Each entry listed below should be reproduced word for word.

* Available data

<<<<

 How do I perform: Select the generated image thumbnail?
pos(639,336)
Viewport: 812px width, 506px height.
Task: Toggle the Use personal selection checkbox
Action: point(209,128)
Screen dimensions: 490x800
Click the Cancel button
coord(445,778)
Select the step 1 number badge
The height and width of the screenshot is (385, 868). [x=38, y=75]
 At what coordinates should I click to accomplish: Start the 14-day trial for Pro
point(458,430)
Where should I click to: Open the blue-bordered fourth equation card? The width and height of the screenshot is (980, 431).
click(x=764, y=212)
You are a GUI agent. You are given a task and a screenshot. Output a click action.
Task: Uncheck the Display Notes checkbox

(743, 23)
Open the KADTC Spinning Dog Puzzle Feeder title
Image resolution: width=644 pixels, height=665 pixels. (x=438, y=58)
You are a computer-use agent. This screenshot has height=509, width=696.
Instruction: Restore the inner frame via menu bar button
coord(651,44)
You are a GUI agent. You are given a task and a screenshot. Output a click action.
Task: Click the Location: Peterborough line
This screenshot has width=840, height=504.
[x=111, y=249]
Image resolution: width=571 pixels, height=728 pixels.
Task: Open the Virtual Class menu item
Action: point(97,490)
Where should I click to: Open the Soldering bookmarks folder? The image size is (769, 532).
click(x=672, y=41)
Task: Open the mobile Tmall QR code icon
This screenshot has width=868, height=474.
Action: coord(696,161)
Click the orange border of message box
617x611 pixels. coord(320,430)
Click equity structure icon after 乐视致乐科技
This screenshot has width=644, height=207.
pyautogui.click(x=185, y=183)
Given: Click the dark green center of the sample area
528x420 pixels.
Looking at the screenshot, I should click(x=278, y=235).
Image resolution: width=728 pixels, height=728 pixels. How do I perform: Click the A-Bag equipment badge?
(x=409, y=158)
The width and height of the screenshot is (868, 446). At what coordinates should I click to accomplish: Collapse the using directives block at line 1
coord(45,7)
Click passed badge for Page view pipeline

>>>>

* Your response
 How do I perform: Select the generated image thumbnail?
pos(639,336)
Viewport: 812px width, 506px height.
Task: Toggle the Use personal selection checkbox
Action: point(209,128)
Screen dimensions: 490x800
Click the Cancel button
coord(445,778)
Select the step 1 number badge
The height and width of the screenshot is (385, 868). [x=38, y=75]
 At what coordinates should I click to accomplish: Start the 14-day trial for Pro
point(458,430)
Where should I click to: Open the blue-bordered fourth equation card? The width and height of the screenshot is (980, 431).
click(x=764, y=212)
You are a GUI agent. You are given a task and a screenshot. Output a click action.
Task: Uncheck the Display Notes checkbox

(743, 23)
Open the KADTC Spinning Dog Puzzle Feeder title
Image resolution: width=644 pixels, height=665 pixels. (x=438, y=58)
You are a computer-use agent. This screenshot has height=509, width=696.
Instruction: Restore the inner frame via menu bar button
coord(651,44)
You are a GUI agent. You are given a task and a screenshot. Output a click action.
Task: Click the Location: Peterborough line
This screenshot has width=840, height=504.
[x=111, y=249]
Image resolution: width=571 pixels, height=728 pixels.
Task: Open the Virtual Class menu item
Action: point(97,490)
Where should I click to: Open the Soldering bookmarks folder? The image size is (769, 532).
click(x=672, y=41)
Task: Open the mobile Tmall QR code icon
This screenshot has width=868, height=474.
Action: coord(696,161)
Click the orange border of message box
617x611 pixels. coord(320,430)
Click equity structure icon after 乐视致乐科技
This screenshot has width=644, height=207.
pyautogui.click(x=185, y=183)
Given: Click the dark green center of the sample area
528x420 pixels.
Looking at the screenshot, I should click(x=278, y=235).
Image resolution: width=728 pixels, height=728 pixels. How do I perform: Click the A-Bag equipment badge?
(x=409, y=158)
The width and height of the screenshot is (868, 446). At what coordinates should I click to accomplish: Collapse the using directives block at line 1
coord(45,7)
Click passed badge for Page view pipeline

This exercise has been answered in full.